§ YOUR GOAL: Without the pictures, repeat the listing character for character.

● ● ● ●

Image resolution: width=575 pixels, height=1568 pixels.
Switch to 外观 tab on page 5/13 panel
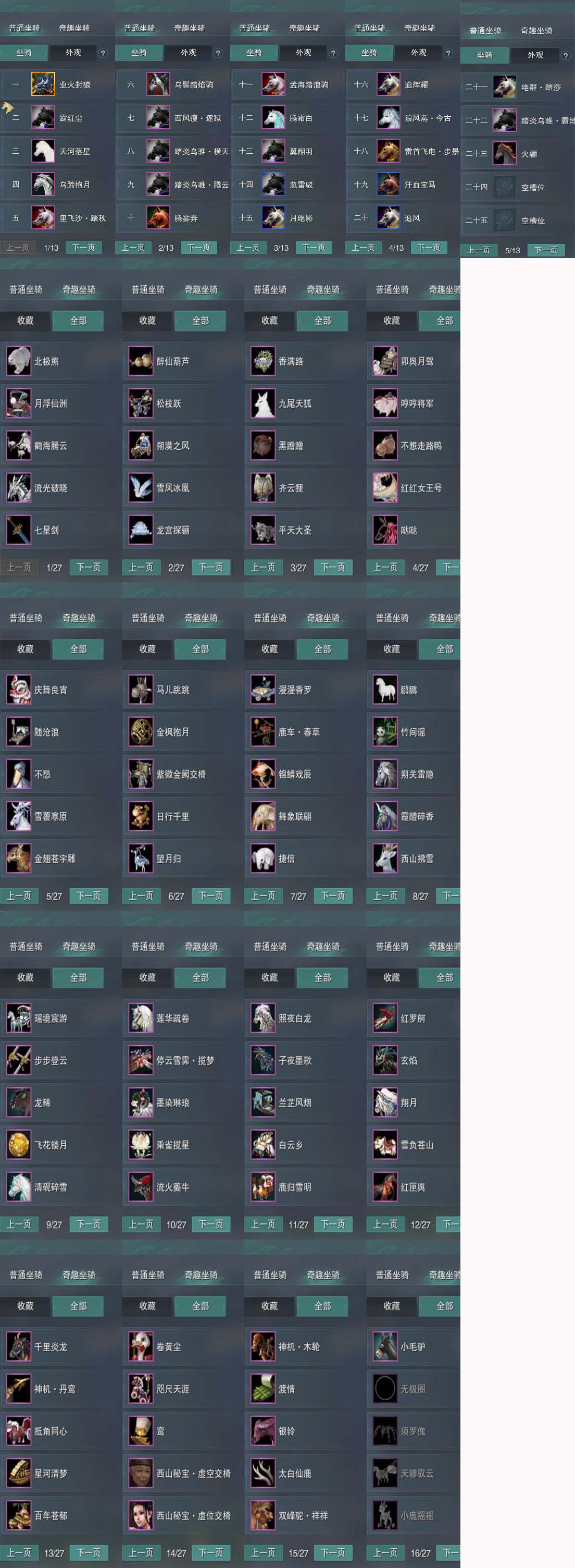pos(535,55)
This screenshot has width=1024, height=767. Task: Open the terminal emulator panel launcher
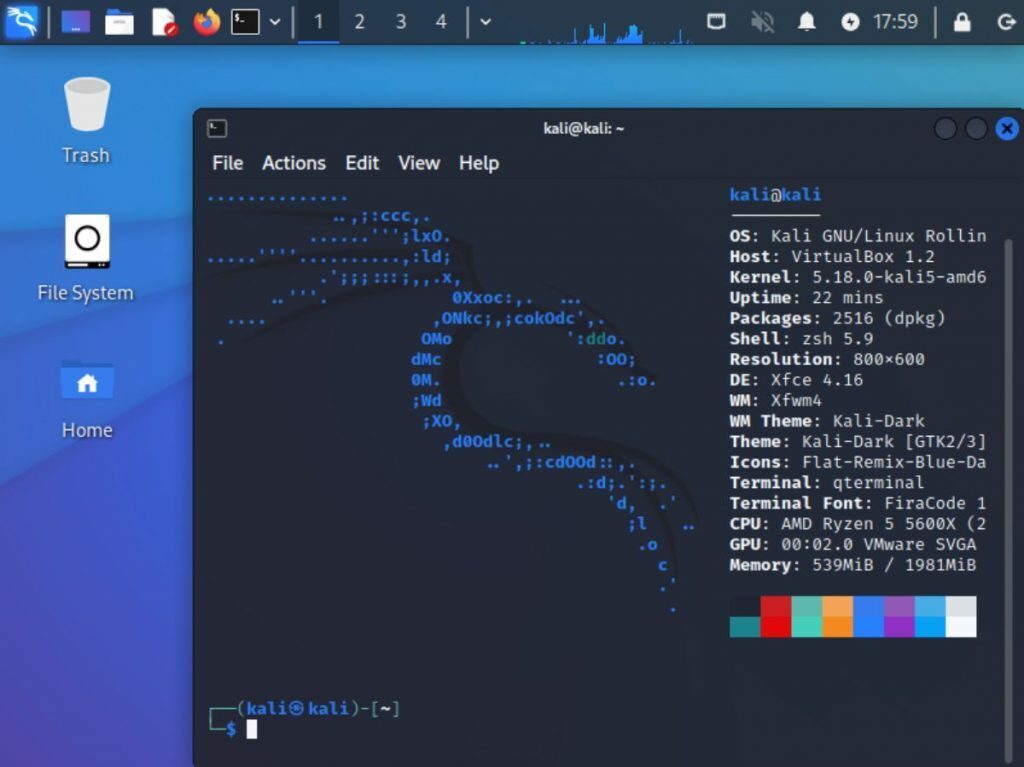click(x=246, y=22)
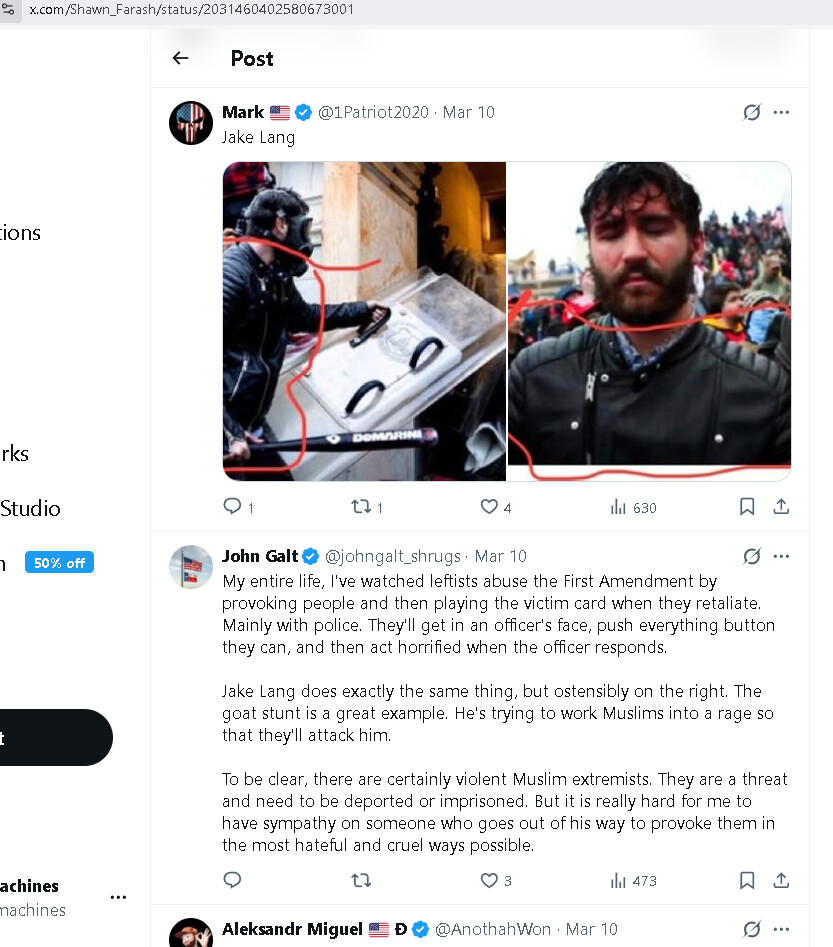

● ● ● ●

§ TASK ANSWER:
Image resolution: width=575 pixels, height=1568 pixels.
Switch to 外观 tab on page 5/13 panel
pos(535,55)
This screenshot has width=1024, height=767. Task: Open the terminal emulator panel launcher
click(x=246, y=22)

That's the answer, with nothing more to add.